» PROBLEM DETAILS
Please copy the stretch of data from the line containing "You are a computer-use" through the end, changing "sidebar" to "side panel" and keeping everything else the same. Leave the pictures out of your answer.

» DATA SHOWN
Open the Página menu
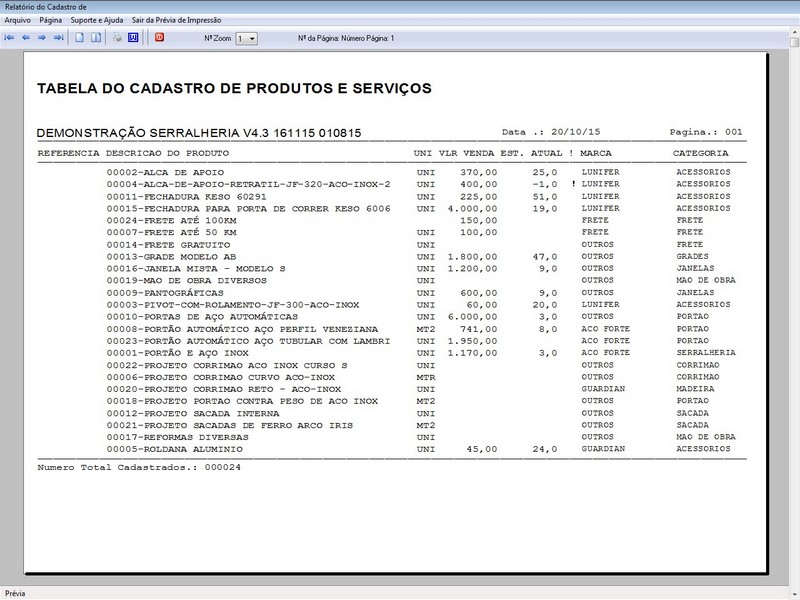800x600 pixels. tap(53, 17)
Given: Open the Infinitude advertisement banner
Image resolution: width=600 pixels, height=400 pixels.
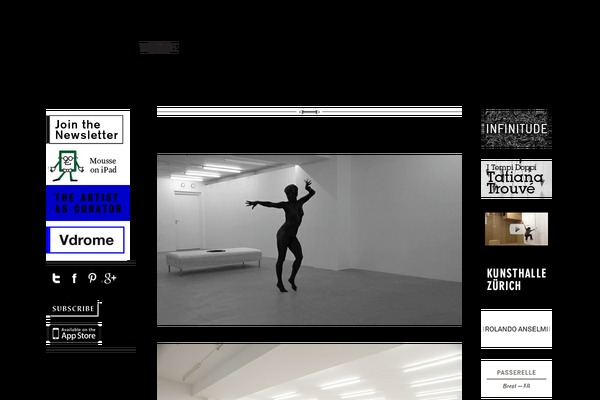Looking at the screenshot, I should pyautogui.click(x=516, y=129).
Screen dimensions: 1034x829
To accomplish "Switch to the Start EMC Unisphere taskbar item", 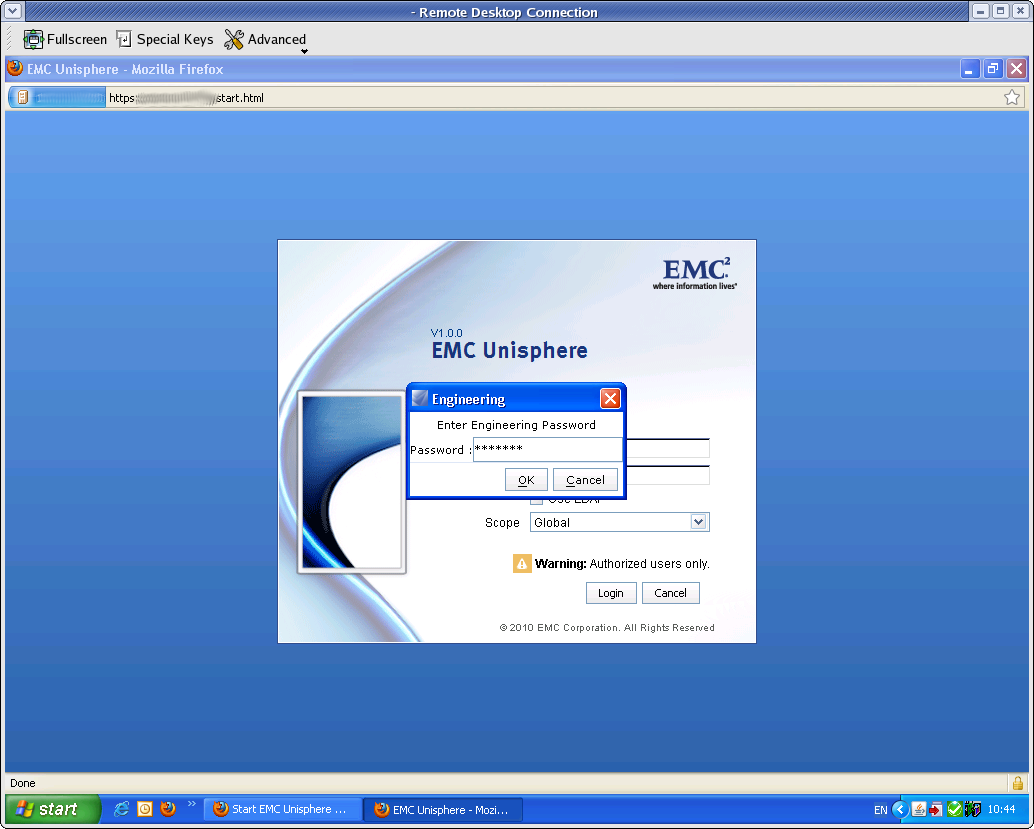I will coord(282,809).
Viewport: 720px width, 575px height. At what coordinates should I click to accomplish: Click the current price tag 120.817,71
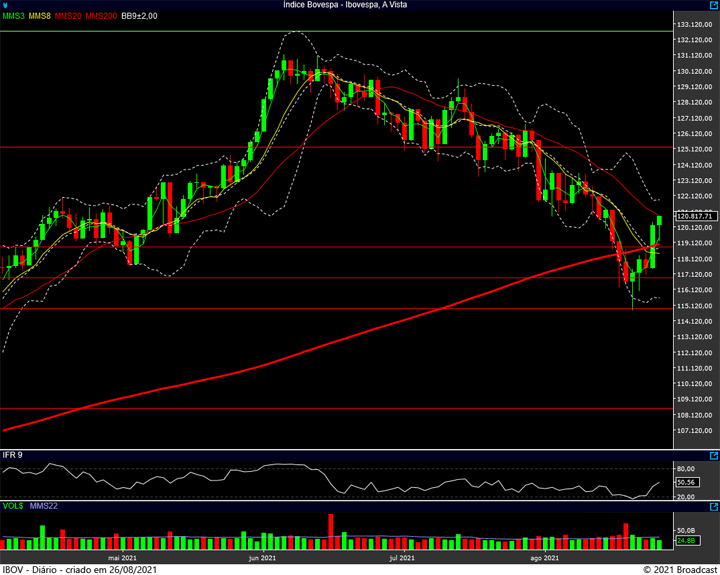coord(692,216)
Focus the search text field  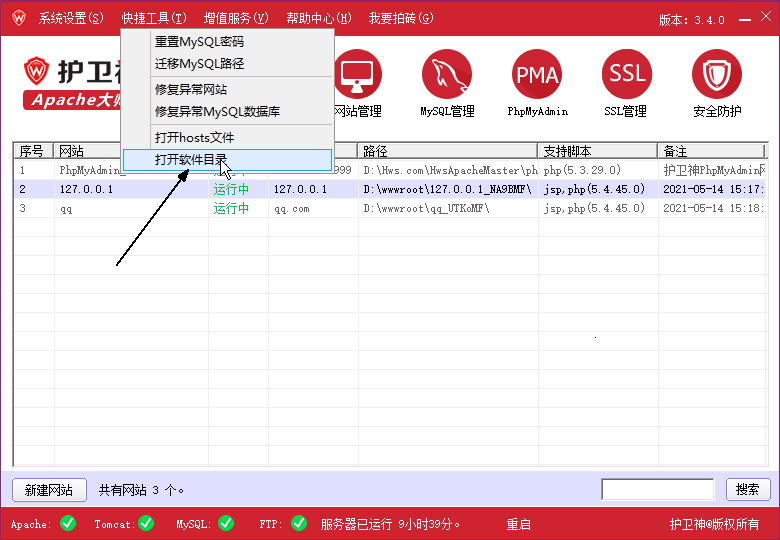[x=657, y=490]
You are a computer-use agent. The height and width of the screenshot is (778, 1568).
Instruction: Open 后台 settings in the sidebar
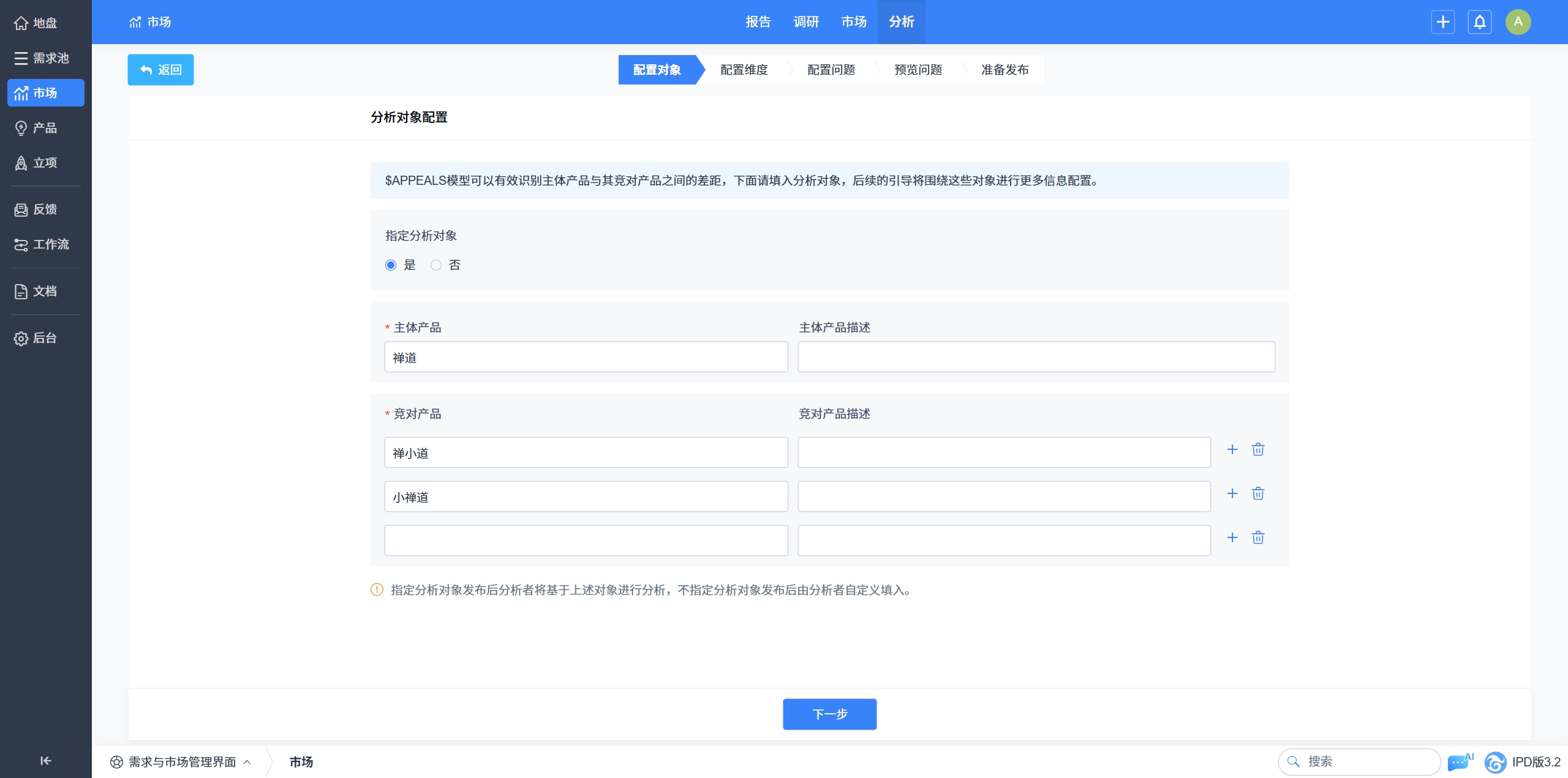click(x=45, y=338)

» WRITTEN SOLUTION
You are a computer-use agent. The height and width of the screenshot is (778, 1568).
Instruction: Open 后台 settings in the side panel
click(x=45, y=338)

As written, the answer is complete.